● Target position records:
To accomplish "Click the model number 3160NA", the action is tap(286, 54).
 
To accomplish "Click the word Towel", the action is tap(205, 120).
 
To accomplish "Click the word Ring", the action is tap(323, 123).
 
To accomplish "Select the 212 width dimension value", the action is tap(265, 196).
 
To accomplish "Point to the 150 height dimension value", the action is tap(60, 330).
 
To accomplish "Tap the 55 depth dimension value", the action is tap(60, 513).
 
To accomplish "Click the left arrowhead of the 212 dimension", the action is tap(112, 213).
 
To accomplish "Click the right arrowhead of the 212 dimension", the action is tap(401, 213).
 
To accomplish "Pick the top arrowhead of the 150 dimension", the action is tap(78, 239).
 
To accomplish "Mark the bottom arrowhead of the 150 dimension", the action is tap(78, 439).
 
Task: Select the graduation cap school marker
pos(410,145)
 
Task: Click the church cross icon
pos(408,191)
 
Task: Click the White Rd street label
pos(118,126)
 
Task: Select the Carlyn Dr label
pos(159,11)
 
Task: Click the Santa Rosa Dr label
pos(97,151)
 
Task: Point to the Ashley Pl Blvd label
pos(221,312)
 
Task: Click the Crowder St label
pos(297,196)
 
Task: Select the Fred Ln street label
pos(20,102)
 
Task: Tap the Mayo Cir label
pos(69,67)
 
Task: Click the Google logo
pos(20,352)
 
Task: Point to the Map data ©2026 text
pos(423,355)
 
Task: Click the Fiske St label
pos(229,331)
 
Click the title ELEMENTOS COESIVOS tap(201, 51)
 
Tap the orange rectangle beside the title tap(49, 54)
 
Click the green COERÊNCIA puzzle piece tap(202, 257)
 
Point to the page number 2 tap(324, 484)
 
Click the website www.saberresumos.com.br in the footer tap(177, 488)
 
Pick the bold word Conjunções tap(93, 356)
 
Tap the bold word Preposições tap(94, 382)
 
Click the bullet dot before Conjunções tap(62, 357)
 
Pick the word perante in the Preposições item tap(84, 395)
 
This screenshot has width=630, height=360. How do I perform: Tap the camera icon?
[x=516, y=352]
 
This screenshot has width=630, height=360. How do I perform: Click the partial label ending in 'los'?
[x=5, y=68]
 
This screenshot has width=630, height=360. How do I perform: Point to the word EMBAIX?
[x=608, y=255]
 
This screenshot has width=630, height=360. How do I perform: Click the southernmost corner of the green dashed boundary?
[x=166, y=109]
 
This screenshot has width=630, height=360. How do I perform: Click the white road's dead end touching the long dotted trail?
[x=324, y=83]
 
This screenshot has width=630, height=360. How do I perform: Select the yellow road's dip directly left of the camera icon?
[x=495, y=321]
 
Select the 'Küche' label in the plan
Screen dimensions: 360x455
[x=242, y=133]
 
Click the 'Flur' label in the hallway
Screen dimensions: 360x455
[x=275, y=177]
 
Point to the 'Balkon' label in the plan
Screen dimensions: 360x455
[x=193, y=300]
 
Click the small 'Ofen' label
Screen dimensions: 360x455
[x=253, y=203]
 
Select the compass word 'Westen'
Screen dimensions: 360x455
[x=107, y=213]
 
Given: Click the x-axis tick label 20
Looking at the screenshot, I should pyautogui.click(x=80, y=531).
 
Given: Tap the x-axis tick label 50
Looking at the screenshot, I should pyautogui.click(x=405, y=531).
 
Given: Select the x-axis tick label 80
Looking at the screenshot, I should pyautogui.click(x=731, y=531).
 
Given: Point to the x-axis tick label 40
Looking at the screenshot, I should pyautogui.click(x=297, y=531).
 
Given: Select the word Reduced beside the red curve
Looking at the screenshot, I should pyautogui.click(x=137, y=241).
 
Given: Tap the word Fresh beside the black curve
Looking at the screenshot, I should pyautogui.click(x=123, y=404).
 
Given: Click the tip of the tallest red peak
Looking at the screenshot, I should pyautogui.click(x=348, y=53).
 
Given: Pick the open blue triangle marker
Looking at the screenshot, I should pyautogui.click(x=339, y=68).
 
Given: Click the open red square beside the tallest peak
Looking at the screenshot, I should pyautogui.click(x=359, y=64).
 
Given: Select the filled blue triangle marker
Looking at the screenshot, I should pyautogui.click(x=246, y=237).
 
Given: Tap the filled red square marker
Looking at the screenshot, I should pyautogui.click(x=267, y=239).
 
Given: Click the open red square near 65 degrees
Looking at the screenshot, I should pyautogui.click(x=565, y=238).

● Task details:
Pick out and copy every line above that contains the string "height". Treat uppercase and lowercase as different.

● The response:
To accomplish "Point to the 150 height dimension value", the action is tap(60, 330).
This screenshot has width=630, height=360. How do I perform: Tap the camera icon?
This screenshot has width=630, height=360. How do I perform: Click the partial label ending in 'los'?
This screenshot has width=630, height=360. How do I perform: Point to the word EMBAIX?
This screenshot has width=630, height=360. How do I perform: Click the southernmost corner of the green dashed boundary?
This screenshot has width=630, height=360. How do I perform: Click the white road's dead end touching the long dotted trail?
This screenshot has width=630, height=360. How do I perform: Select the yellow road's dip directly left of the camera icon?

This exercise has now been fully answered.